> _DESCRIPTION OF THE TASK_
How many lines in the records below contain the word "width"? Give only the number.

┄┄┄┄┄┄┄┄┄┄

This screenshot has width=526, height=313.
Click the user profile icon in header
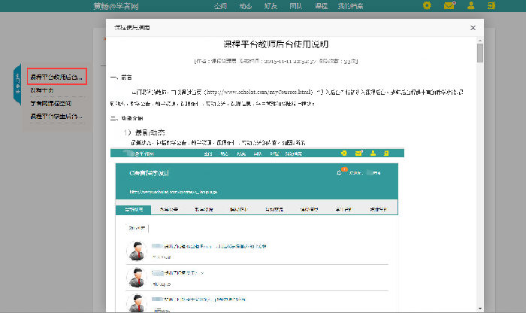[470, 6]
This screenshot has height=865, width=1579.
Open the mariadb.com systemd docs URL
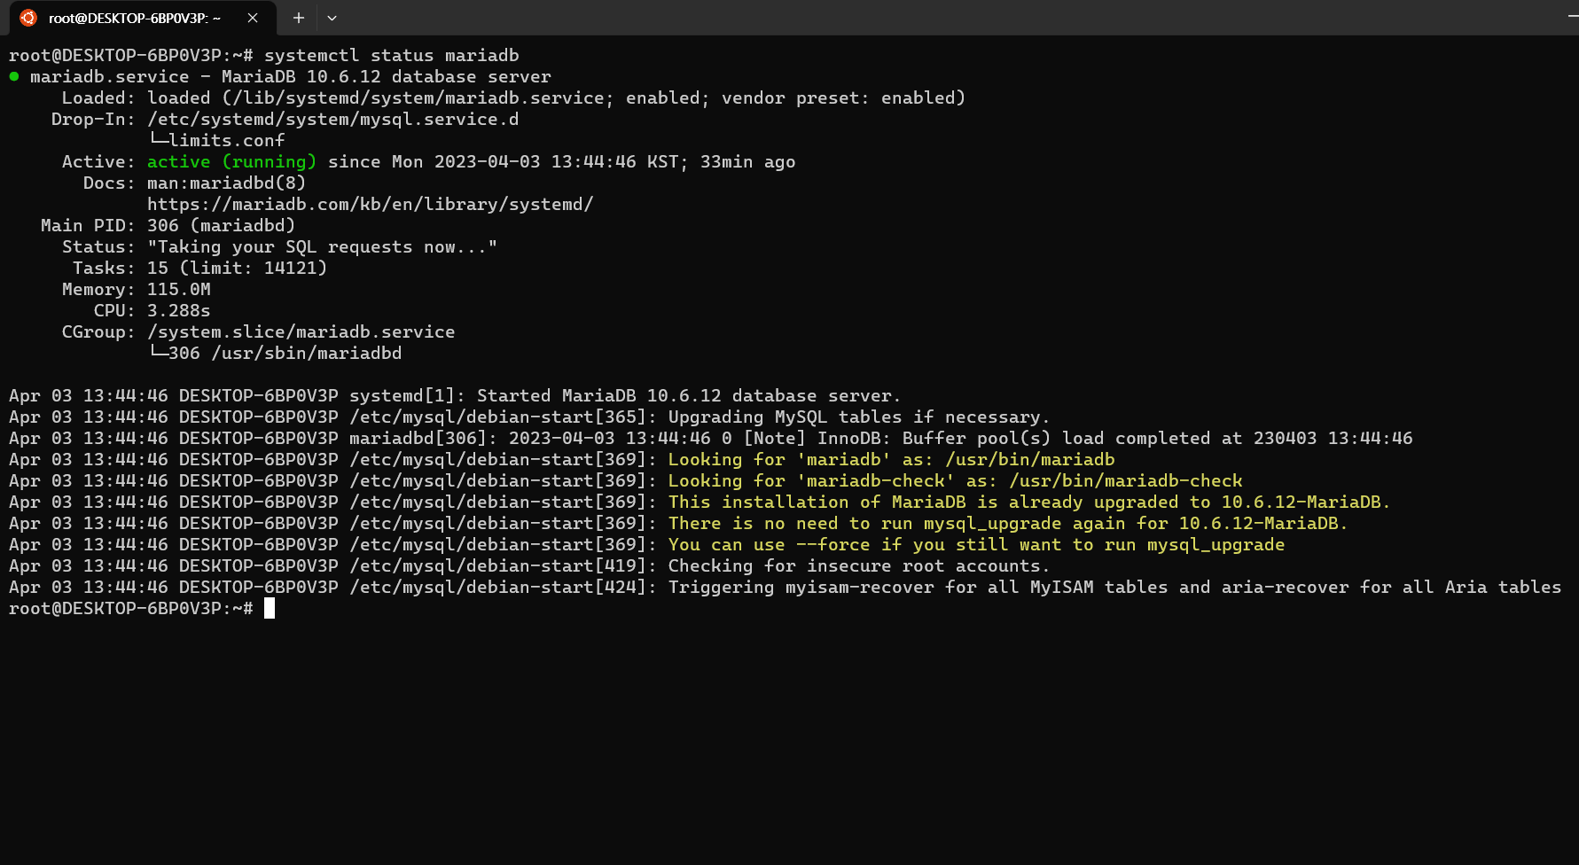(370, 205)
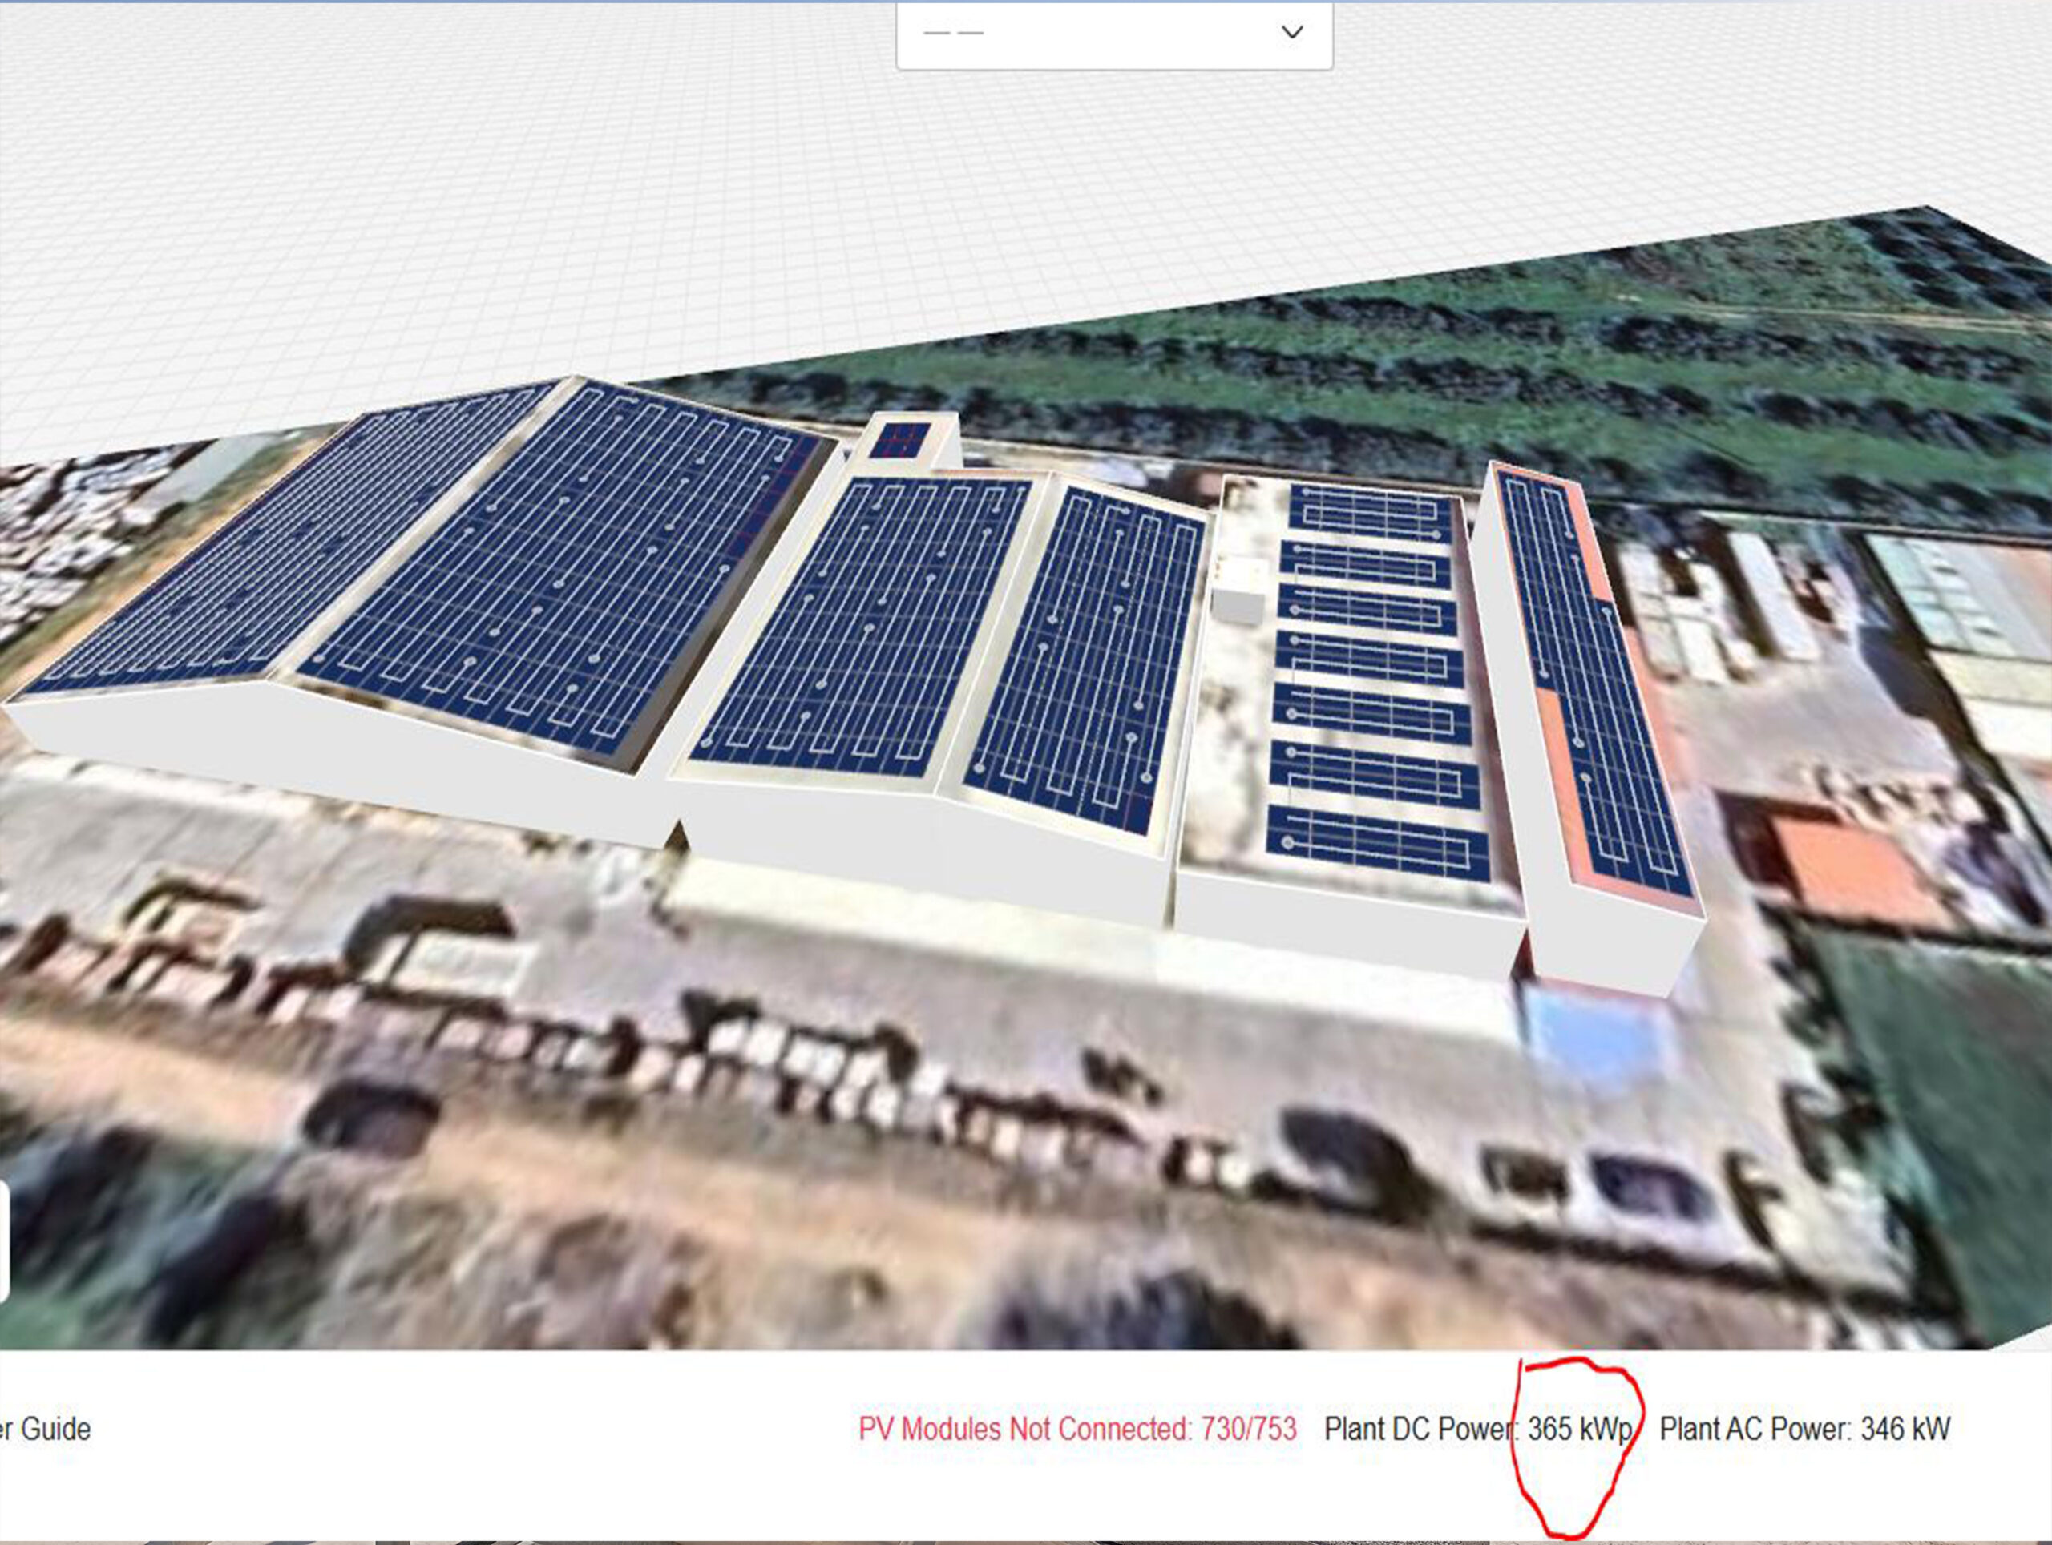Expand the top dropdown chevron arrow
2052x1545 pixels.
[x=1292, y=32]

┄┄┄┄┄┄┄┄┄┄

> _SOLUTION_
2